§ **Alıştırma görevleri**
• 1. Aşağıdaki ifadelerin kanun teklifini eleştiren metinle uyuşup uyuşmadığını evet veya hayır ile belirtin ve her yanıtın yanına metinden karar verdiren sözleri aynen alıntılayın: (a) Basılı medyada dava açma süresi yayın tarihinden itibaren 4 aydır. (b) Yerel gazetecilerin resmi ilan gelirlerinin yüzde 50 oranında azalması bekleniyor. (c) Kanun teklifiyle internet haber sitelerine künye bulundurma zorunluluğu getirilecek.
• 2. Kanun teklifini eleştiren metinde özel adıyla anılan bütün kurum ve yayın kuruluşlarını listeleyin.
• 3. Kanun teklifini eleştiren metni son cümlesinden sonra aynı üslupla sürdürün.

§ **Okuma metni**
____________________

Bu kanun teklifi ile amaçlanan toplumda endişe ve korku yaratarak kimsenin konuşamadığı, gazetecilerin haber yapmakta korktuğu insanların fikrini söylemekten çekindiği bir toplum oluşturmak ve seçim öncesi ağzını dahi açamadığı bir süreci mümkün kılmaktır.
"İSTEYENE HAVUÇ İSTEMEYENE SOPA DİYEREK İNTERNET HABERCİLİĞİNİ A HABER'E BENZETECEKLER"
Kimin gazeteci olup olmadığına bundan sonra Cumhurbaşkanı ya da Cumhurbaşkanı adına, Cumhurbaşkanından fazla kralcı kesilen kişiler karar verecek. Hükümetin propaganda bakanı gibi çalışan ve dezenformasyon kavramına adeta çağ atlatan İletişim Başkanlığı beğenmediği gazeteciye basın kartı vermeyecek ve artık o gazeteciyi gözaltına alıp hapse attıklarında millete dönüp 'yalan söylüyorlar, bu zaten gazeteci değildi' diyecekler. Bunu önümüzdeki haftalarda hep birlikte göreceğiz. Diğer yandan da bu kanun teklifi ile birlikte internet haber sitelerine de istedikleri gibi müdahale etmenin yollarını aramış olacaklar. Her zaman olduğu gibi kim hangi dilden anlıyorsa, isteyene havuç istemeyene sopa diyerek internet haberciliğini A Haber'e benzetecekler. Kanun teklifi ile internet haber sitelerine künye bulundurma zorunluluğu gelecek. Böylece, kimse baskı yapmaları gerektiğini önceden öğrenmiş olacaklar. Laf dinlemeyenlere, gereğini köşesinde yapmayanlara her türlü yafta ve elbette soruşturma reva görülecektir. Basılı medyada bir dava açmak için tanınan yayın tarihinden itibaren 4 aylık süre internet yayınlarında yayın tarihinden itibaren değil; şikayet tarihinden itibaren başlatacaktır. Bu da aynı zamanda gazetecilerin sırtında demokrasinin kılıcı her zaman sallandırılacak her zamanda bu endişe ile gazeteciler kendi haberlerine oto sansür uygulayacaklar. Böylece, basılı yayından çok daha fazla haber ve yorum paylaşan internet yayınları bu yasanın ardından yıllar boyunca sayısız haber ve yorumla ilgili ceza davası tehdidi ile karşı karşıya kalacaklar. Ayrıca sopadan korkan ya da havucun tadını alan iktidar bülteni gibi hareket eden haber siteleri ise Basın İlan Kurumu gelirleri ile ayakta tutulacak. Bu kanun teklifi ile yerel gazetecilerin resmi ilan gelirlerinin yüzde 75 oranında azalması bekleniyor. Yani, onlarca belki yüzlerce yerel gazeteci işsiz kalma tehlikesi ile de karşı karşıya kalacak.

____________________

§ **Verilen veriler**
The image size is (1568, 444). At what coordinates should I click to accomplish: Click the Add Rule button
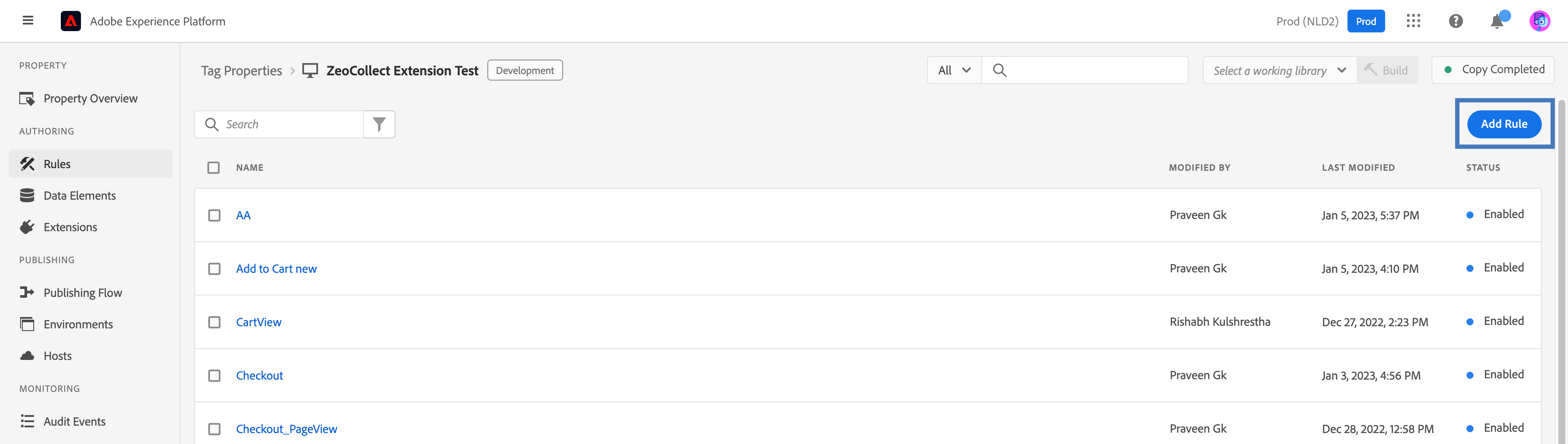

____________________

§ **Görev yanıtları**
• 1.
(a) Evet: "Basılı medyada bir dava açmak için tanınan yayın tarihinden itibaren 4 aylık süre"
(b) Hayır: "yüzde 75 oranında azalması bekleniyor"
(c) Evet: "Kanun teklifi ile internet haber sitelerine künye bulundurma zorunluluğu gelecek"

• 2. A Haber, İletişim Başkanlığı, Basın İlan Kurumu

• 3.
"NE YAPARSANIZ YAPIN BU MİLLET EMANETİ SİZDEN GERİ ALACAK VE BU ZORBA DÜZENE SON VERECEKLERDİR"
Daha dün Mersin'de bir polisimizin terör saldırısında şehit olduğu terör saldırısına dahi dezenformasyon yaparak ana muhalefet partisinin sırtına yıkmaya çalışanların bu kanun teklifi ile ne amaçladığını sizlerin vicdanına bırakıyorum. Gazeteciler, medya patronları, basın emekçileri bazen sopa bazen de havuç göstererek dezenformasyona zorlayan sosyal medya trolleri ile halkı manipüle etmeye çalışan 'sen de köşenden gereğini yapacaksın' diyerek canlı yayında gazetecilere ayar verenlerin derdinin gerçek bilgi olmadığını milletimiz gayet iyi bilmektedir. Fakat, güneş balçıkla sıvanmaz. Ne yaparsanız yapın bu millet emaneti sizden geri alacak ve bu zorba düzene son vereceklerdir.
"ANAYASA ÜZERİNE HEP BİRLİKTE YEMİN ETTİK"
Son olarak bu yasayı oylayacak olan vicdan sahibi AKP-MHP'li milletvekillerine buradan seslenmek istiyorum: bu kötülüğü, ülkemize, insanımıza yapmayın, sizler milletin vekilisiniz. Anayasa üzerine hep birlikte yemin ettik, her biriniz hukukun üstünlüğüne ve anayasaya sadık kalacağınıza dair yemin ettiniz. Cumhurbaşkanlığı İletişim Ofisi'ndeki propaganda sorumlularının iradenizi tahakküm altına almasına izin vermeyin. Milletin adeta nefes borusu olan basını susturmaya çalışan, sosyal medyada suç örgütü çıkarmaya çalışan akıl almaz ve demokrasi tanımaz, hukuk dışı teklifin kanunlaşmasına izin vermeyin. Herkes biliyor ki bu yasa dezenformasyon değil, sansür yasasıdır.
"8 AY SONRA BAMBAŞKA BİR TÜRKİYE'YE UYANACAK VE BU HUKUK TANIMAZ, DEZENFORMASYON MAKİNESİ HEP BİRLİKTE TARİHİN ÇÖPÇÜLÜĞÜNE YOLLAYACAĞIZ"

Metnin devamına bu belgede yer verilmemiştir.